_Written task_. Substitute "graph" for each occurrence of "chart" in the rows below, and reproduce the rows with everything else unchanged.

_Data listing_.
★ ★ ★

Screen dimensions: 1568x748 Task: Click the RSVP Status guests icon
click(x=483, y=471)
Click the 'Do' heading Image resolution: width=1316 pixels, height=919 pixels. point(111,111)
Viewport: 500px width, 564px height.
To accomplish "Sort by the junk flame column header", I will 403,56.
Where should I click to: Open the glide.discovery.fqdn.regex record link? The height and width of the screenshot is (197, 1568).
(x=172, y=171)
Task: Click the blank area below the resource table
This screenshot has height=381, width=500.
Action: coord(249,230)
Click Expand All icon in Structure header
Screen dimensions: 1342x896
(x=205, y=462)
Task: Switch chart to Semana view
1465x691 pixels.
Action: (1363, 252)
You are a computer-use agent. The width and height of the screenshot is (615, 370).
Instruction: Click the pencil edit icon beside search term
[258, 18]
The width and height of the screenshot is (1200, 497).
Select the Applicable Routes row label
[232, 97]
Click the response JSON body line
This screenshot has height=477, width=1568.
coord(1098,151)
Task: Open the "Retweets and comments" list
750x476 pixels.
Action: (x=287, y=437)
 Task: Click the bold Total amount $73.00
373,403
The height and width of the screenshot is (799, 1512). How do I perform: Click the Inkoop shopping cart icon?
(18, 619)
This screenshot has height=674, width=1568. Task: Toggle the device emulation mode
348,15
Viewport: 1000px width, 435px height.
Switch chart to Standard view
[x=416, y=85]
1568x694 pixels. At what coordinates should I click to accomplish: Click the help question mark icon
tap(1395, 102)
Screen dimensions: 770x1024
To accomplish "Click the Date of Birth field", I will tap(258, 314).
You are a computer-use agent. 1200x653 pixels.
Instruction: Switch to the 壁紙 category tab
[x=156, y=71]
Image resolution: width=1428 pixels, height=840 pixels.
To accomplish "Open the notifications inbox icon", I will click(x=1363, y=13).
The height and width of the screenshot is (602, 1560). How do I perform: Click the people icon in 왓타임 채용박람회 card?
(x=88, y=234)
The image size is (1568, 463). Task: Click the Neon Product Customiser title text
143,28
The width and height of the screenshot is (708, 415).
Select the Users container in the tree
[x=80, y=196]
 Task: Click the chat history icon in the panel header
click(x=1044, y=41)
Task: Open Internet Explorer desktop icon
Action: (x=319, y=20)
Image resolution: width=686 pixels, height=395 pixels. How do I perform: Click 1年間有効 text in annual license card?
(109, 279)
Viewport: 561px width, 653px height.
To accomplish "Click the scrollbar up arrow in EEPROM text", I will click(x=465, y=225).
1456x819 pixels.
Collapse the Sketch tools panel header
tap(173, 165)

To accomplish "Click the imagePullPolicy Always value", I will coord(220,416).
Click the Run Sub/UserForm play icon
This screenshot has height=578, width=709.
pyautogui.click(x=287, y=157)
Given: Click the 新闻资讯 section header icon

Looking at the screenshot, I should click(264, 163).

★ ★ ★

_Answer to this task_.
Screen dimensions: 1568x748 Task: Click the RSVP Status guests icon
click(x=483, y=471)
Click the 'Do' heading Image resolution: width=1316 pixels, height=919 pixels. point(111,111)
Viewport: 500px width, 564px height.
To accomplish "Sort by the junk flame column header", I will 403,56.
Where should I click to: Open the glide.discovery.fqdn.regex record link? The height and width of the screenshot is (197, 1568).
(x=172, y=171)
Task: Click the blank area below the resource table
This screenshot has height=381, width=500.
Action: coord(249,230)
Click Expand All icon in Structure header
Screen dimensions: 1342x896
(x=205, y=462)
Task: Switch graph to Semana view
1465x691 pixels.
Action: (1363, 252)
You are a computer-use agent. The width and height of the screenshot is (615, 370).
Instruction: Click the pencil edit icon beside search term
[258, 18]
The width and height of the screenshot is (1200, 497).
Select the Applicable Routes row label
[232, 97]
Click the response JSON body line
This screenshot has height=477, width=1568.
coord(1098,151)
Task: Open the "Retweets and comments" list
750x476 pixels.
Action: (x=287, y=437)
 Task: Click the bold Total amount $73.00
373,403
The height and width of the screenshot is (799, 1512). How do I perform: Click the Inkoop shopping cart icon?
(18, 619)
This screenshot has height=674, width=1568. Task: Toggle the device emulation mode
348,15
Viewport: 1000px width, 435px height.
Switch graph to Standard view
[x=416, y=85]
1568x694 pixels. At what coordinates should I click to accomplish: Click the help question mark icon
tap(1395, 102)
Screen dimensions: 770x1024
To accomplish "Click the Date of Birth field", I will tap(258, 314).
You are a computer-use agent. 1200x653 pixels.
Instruction: Switch to the 壁紙 category tab
[x=156, y=71]
Image resolution: width=1428 pixels, height=840 pixels.
To accomplish "Open the notifications inbox icon", I will click(x=1363, y=13).
The height and width of the screenshot is (602, 1560). How do I perform: Click the people icon in 왓타임 채용박람회 card?
(x=88, y=234)
The image size is (1568, 463). Task: Click the Neon Product Customiser title text
143,28
The width and height of the screenshot is (708, 415).
Select the Users container in the tree
[x=80, y=196]
 Task: Click the chat history icon in the panel header
click(x=1044, y=41)
Task: Open Internet Explorer desktop icon
Action: (x=319, y=20)
Image resolution: width=686 pixels, height=395 pixels. How do I perform: Click 1年間有効 text in annual license card?
(109, 279)
Viewport: 561px width, 653px height.
To accomplish "Click the scrollbar up arrow in EEPROM text", I will click(x=465, y=225).
1456x819 pixels.
Collapse the Sketch tools panel header
tap(173, 165)

To accomplish "Click the imagePullPolicy Always value", I will coord(220,416).
Click the Run Sub/UserForm play icon
This screenshot has height=578, width=709.
pyautogui.click(x=287, y=157)
Given: Click the 新闻资讯 section header icon

Looking at the screenshot, I should click(264, 163).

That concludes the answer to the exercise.